The Nationalist Party's campaign strategy was based solely on negativity and the fear factor, Dr Muscat said this evening.

Speaking at Birzebbugia during the recording of One TV programme TX, Dr Muscat laid into his rivals' tactics.

"They have no plan..the only thing they're doing is trying to scare people with negativity. All they've done in these past weeks is criticise and try to instil fear," he said.

Dr Muscat pressed home the need to address rising unemployment, which has now hit seven per cent, and which he said the Prime Minister was in denial about.

"The Prime Minister hasn't even admitted there's a problem...one of the most astounding moments of this campaign was when he dismissed youth unemployment as 'irrelevant'," Dr Muscat said.

He said the PL would "open up the doors of public procurement" to small businesses, which were sometimes disqualified from applying for government tenders by overly tasking application criteria.

"How can a small start-up ever apply for a tender that requires applicants to have sold €1 million worth of products to the government?" he asked.

Self-employed small businesses were also caught in a trap of "institutionalised usury", he said, with VAT arrears sucking them into a vicious cycle of inordinate penalty payments and ultimately prison.

"Prison is no place for the self-employed," he said.

Dr Muscat argued that the PL's strength lay in its unity and unifying core message of change.

"This is not a coalition of the disgruntled.

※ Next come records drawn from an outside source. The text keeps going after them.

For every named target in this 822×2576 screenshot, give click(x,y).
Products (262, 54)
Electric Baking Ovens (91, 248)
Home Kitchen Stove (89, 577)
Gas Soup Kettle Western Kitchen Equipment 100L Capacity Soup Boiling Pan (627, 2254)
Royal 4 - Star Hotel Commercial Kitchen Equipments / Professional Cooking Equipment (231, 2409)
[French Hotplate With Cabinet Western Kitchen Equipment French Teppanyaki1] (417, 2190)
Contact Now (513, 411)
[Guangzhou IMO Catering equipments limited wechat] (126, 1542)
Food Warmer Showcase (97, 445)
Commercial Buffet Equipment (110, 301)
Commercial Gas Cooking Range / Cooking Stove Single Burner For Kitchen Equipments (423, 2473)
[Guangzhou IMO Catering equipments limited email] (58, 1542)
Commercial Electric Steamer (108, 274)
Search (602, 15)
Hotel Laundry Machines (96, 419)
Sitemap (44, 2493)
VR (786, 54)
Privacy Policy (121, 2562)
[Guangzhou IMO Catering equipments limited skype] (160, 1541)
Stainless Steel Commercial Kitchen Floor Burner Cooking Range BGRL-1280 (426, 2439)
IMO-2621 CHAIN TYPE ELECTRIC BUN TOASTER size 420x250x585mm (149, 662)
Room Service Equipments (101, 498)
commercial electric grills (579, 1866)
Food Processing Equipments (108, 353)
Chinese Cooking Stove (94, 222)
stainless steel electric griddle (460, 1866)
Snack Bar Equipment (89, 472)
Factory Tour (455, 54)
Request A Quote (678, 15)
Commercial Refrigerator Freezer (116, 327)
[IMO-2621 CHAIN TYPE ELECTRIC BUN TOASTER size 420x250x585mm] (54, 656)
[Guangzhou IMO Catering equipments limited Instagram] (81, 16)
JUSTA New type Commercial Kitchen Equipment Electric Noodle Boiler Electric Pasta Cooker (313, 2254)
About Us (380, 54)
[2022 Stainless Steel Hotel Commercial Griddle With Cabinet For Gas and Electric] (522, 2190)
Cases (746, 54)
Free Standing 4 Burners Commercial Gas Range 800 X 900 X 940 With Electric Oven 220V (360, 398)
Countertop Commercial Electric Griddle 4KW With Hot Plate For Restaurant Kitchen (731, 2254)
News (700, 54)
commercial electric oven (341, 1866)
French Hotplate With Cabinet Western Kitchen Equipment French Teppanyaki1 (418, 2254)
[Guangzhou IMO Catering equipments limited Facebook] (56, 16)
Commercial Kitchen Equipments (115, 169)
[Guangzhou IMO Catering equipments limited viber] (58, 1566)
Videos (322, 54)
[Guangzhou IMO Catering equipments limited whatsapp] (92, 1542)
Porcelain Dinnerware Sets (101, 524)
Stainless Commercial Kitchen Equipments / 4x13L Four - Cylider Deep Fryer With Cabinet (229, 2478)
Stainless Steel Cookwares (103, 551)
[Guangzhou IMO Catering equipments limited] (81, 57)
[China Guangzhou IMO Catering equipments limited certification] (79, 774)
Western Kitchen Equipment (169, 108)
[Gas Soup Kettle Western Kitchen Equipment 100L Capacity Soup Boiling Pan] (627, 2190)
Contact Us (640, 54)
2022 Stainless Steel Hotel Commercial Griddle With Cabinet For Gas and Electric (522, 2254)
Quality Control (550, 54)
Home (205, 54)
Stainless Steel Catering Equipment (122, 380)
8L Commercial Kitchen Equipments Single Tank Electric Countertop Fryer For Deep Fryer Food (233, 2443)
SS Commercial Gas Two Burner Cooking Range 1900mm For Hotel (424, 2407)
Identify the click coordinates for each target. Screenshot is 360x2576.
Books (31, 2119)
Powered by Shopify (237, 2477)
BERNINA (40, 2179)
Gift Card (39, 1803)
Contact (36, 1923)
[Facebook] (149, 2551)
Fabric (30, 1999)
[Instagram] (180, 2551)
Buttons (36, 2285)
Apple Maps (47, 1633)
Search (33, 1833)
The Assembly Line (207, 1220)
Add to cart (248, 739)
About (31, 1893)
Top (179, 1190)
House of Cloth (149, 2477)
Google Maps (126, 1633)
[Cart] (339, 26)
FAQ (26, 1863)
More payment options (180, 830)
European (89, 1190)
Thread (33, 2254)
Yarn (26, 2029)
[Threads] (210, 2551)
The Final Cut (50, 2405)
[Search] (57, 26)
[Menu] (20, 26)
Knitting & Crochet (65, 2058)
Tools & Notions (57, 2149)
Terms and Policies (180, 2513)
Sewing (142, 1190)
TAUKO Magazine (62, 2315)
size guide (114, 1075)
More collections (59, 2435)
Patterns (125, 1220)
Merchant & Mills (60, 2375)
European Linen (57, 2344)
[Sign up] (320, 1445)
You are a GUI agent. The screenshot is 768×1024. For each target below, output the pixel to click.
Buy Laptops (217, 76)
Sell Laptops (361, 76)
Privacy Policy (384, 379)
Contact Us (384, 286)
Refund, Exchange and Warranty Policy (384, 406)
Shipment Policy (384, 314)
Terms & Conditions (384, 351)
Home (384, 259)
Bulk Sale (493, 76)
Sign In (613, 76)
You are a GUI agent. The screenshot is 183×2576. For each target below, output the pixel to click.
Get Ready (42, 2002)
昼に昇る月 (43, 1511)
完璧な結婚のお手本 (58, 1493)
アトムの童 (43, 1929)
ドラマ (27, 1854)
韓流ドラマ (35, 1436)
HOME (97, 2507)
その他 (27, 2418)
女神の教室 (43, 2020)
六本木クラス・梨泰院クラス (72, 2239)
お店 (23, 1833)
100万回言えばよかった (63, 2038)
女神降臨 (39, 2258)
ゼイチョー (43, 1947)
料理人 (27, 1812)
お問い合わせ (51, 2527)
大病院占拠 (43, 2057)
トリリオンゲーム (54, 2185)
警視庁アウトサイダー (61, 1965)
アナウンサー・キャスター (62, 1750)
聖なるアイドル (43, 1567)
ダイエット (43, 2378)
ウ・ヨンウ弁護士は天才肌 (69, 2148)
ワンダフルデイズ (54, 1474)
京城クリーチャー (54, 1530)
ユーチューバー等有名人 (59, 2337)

It is a group of people who genuinely want to see a change of direction. Everyone's fed up by the lack of responsibility. This is not the sort of politics I want to play a part in," he said.

The PL leader said that, if he found himself in government next week, he would "immediately" begin the process of drafting three key pieces of anti-corruption legislation: a whistleblower act, party financing law and removal of time-barring in cases of political corruption.

Dr Muscat said he was "100 per cent convinced" the party could bring its energy proposals to fruition. "We haven't budged an inch from our original proposals. And that's because we know they're doable. They've passed the acid test," he said.

Talk of energy prompted Dr Muscat to criticise the PN for its own energy proposals, which he said "lacked depth".

"They've yet to explain how much people will save through night tariffs other than saying it will be between six and 27 per cent," he said. Talk of a gas pipeline was also vague, he said.

Dr Muscat ended his speech like he started it, with an appeal for undecided voters to collect their voting documents, "vote for change" and vote for "each and every Labour candidate."